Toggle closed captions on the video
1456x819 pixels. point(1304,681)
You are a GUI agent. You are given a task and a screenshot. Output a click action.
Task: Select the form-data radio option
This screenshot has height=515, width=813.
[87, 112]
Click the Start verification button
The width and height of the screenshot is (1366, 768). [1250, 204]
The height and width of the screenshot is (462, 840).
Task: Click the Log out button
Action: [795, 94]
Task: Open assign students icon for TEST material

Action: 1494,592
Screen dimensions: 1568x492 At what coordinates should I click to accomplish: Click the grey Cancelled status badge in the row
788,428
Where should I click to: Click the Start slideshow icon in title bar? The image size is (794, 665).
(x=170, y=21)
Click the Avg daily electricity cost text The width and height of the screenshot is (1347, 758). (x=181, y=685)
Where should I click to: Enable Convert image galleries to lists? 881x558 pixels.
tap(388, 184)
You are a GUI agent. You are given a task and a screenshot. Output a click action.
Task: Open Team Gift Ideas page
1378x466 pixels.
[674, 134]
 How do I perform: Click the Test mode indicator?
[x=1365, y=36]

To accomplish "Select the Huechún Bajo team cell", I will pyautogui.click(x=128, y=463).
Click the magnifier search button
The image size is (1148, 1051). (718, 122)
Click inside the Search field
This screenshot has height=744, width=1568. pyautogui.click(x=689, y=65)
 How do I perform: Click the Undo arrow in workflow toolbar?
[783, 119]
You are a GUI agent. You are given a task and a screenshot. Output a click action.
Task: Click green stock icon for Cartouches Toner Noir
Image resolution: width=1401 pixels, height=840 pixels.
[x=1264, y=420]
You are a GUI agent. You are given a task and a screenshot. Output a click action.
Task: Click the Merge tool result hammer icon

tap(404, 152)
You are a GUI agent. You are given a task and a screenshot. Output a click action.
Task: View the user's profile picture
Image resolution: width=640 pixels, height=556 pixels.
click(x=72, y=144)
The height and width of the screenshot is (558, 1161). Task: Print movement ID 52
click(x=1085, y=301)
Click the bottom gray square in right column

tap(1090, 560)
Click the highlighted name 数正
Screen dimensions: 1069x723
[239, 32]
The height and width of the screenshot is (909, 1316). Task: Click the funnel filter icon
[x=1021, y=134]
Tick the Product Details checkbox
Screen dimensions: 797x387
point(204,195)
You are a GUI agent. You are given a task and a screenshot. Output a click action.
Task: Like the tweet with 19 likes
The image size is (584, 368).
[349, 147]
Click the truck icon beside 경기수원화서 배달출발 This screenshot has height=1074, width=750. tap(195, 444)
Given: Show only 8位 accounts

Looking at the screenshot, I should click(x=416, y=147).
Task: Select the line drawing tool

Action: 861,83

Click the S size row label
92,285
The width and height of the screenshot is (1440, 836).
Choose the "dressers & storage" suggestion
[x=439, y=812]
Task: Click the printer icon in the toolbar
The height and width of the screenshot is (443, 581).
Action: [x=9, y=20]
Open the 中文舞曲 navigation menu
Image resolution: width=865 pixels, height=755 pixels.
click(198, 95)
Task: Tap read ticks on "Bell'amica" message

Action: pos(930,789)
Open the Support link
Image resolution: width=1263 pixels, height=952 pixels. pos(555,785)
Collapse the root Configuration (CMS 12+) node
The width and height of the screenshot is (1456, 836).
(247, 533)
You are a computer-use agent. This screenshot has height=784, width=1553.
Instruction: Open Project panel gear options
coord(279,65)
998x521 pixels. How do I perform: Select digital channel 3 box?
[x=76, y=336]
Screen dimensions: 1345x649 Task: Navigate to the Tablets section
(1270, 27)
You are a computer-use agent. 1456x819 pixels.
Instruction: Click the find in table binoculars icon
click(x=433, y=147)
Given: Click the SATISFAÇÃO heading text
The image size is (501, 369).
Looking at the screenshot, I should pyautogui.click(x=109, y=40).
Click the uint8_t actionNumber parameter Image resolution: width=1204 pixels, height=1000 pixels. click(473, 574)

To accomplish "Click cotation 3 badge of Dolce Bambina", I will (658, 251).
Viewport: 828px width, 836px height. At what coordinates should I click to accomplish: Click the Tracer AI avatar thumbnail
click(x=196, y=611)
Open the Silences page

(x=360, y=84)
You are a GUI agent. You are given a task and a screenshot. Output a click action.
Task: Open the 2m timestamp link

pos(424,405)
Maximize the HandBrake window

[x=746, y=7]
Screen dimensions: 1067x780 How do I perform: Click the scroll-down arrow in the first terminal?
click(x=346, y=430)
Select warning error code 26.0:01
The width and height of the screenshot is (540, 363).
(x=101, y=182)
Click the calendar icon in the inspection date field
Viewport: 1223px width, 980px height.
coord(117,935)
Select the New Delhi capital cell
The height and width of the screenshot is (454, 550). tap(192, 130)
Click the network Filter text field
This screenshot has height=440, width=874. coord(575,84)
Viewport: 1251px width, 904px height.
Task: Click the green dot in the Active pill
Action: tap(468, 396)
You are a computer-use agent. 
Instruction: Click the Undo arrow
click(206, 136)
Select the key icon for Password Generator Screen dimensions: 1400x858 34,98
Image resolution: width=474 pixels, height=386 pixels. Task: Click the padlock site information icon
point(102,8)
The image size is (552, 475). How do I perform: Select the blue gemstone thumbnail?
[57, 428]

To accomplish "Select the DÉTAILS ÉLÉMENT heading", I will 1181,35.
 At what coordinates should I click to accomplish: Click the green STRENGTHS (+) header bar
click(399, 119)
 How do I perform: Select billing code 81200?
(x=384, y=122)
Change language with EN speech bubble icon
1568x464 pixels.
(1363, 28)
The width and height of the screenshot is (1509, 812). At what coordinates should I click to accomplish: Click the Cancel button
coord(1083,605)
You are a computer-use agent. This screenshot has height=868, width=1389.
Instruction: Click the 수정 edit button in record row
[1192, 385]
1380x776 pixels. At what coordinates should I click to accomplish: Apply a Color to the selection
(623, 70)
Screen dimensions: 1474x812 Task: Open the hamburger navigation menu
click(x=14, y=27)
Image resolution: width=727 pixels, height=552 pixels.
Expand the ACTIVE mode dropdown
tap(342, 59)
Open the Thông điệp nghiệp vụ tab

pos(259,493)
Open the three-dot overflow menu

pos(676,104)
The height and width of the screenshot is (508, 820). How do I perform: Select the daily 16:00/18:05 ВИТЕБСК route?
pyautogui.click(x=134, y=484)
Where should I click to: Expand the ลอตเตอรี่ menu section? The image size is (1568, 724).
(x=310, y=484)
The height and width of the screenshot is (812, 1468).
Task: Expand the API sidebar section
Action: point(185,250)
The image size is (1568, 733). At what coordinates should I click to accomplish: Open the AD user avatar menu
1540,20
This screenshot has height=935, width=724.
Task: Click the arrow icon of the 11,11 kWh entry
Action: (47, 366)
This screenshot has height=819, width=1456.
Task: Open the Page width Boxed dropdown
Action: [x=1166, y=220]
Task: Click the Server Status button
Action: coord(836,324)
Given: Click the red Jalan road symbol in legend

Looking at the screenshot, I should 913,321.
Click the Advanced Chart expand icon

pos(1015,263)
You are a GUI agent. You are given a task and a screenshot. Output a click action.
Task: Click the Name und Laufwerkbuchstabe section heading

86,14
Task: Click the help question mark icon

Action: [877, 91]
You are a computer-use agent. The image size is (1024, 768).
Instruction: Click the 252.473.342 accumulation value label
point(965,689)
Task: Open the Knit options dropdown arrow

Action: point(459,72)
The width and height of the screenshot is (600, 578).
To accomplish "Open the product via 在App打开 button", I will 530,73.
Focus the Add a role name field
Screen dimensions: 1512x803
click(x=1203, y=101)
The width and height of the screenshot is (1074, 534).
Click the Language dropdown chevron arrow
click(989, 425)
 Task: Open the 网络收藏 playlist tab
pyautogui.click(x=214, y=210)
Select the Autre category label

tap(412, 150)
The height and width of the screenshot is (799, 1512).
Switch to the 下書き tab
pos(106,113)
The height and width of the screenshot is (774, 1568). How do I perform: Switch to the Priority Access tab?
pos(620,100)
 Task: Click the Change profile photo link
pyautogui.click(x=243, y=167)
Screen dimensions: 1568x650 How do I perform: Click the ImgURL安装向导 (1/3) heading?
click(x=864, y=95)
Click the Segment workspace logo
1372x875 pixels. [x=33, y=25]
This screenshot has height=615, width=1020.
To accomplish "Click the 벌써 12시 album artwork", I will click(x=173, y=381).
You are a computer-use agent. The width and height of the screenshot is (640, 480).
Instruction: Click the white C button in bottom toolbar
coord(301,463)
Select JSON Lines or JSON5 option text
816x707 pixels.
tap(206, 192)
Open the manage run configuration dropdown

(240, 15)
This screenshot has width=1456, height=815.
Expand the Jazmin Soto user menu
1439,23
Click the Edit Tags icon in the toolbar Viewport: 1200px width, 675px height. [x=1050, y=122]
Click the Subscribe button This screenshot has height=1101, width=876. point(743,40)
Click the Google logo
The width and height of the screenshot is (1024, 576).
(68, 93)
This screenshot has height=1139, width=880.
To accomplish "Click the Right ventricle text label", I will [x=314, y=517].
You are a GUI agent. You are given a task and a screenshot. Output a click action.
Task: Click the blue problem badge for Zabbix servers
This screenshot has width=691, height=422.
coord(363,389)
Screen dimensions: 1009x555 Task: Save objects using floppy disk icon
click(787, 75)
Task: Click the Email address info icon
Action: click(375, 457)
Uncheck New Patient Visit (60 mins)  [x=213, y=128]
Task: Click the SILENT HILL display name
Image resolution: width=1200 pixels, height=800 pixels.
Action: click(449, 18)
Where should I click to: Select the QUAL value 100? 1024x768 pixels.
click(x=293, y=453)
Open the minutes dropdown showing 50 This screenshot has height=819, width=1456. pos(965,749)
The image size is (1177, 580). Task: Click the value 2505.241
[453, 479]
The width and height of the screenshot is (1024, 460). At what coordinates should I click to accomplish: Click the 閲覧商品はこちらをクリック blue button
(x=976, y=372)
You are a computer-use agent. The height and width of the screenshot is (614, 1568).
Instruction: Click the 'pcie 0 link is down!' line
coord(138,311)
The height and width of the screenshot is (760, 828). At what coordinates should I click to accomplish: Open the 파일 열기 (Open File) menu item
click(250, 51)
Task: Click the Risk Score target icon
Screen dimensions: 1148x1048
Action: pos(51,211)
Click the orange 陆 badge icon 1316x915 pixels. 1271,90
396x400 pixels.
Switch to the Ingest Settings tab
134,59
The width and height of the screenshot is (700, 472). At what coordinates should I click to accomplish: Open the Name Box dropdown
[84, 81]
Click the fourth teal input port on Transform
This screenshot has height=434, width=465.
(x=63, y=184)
★ ★ ★ ★ ★
:: Your objective ::
Duplicate the listing lines from the one containing "Where should I click to: Select" through the one containing "(x=976, y=372)", both included, and nothing else.

:: Problem solution ::
Where should I click to: Select the QUAL value 100? 1024x768 pixels.
click(x=293, y=453)
Open the minutes dropdown showing 50 This screenshot has height=819, width=1456. pos(965,749)
The image size is (1177, 580). Task: Click the value 2505.241
[453, 479]
The width and height of the screenshot is (1024, 460). At what coordinates should I click to accomplish: Click the 閲覧商品はこちらをクリック blue button
(x=976, y=372)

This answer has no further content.